##### GEZEIGTER TEXTAUSZUG #####

Werde Magazin - Globen

Die Weltenbauer

Werde Magazin - Winterheft 2018

Aus Winterheft 2018 (leider vergriffen)

Beitrag Stories

James Bissell-Thomas will die Erde nicht retten. Sehr wohl aber die Art, wie wir sie sehen – der Engländer baut auf der Isle of Wight wunderschöne Globen. Und das aus Liebe und Überzeugung.

#####

## AUFGABEN ZUR ÜBUNG
A. Übertrage den Satz „James Bissell-Thomas will die Erde nicht retten.“ aus dem Textauszug ins Englische.
B. Wo baut der Engländer laut dem Textauszug seine Globen?
Die Auflistung stammt aus einer anderen Quelle.

##### BEREITGESTELLTE DATEN #####

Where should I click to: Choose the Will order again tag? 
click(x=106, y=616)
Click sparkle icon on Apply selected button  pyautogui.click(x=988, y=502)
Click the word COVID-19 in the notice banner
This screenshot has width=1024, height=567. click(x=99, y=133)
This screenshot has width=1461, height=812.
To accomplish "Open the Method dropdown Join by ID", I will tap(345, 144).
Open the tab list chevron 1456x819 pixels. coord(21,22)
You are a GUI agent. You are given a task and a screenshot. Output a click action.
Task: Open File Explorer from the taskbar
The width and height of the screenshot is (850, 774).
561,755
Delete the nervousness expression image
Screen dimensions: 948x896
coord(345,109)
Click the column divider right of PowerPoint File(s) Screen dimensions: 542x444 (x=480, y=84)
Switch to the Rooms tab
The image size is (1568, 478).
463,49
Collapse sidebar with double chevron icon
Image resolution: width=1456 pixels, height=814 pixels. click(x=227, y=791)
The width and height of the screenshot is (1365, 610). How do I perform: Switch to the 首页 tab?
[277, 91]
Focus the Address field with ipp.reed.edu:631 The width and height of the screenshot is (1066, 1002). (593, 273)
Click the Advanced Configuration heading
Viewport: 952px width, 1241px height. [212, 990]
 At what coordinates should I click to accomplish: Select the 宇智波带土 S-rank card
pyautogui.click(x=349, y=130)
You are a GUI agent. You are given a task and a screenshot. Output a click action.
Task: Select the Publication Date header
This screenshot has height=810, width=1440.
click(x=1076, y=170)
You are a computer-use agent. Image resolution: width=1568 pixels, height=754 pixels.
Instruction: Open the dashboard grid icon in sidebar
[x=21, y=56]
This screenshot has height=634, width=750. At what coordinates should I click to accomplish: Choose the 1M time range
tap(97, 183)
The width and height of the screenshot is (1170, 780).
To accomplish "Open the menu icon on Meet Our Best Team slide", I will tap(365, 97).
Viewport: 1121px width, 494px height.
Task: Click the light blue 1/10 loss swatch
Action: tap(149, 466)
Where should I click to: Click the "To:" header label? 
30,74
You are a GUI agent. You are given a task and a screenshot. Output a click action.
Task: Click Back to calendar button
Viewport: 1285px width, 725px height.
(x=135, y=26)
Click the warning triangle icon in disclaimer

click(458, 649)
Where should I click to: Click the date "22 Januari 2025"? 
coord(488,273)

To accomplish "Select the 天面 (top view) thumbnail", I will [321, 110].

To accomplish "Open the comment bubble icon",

#####

## LÖSUNGEN JE AUFGABE
A. James Bissell-Thomas does not want to save the Earth.

B. Auf der Isle of Wight.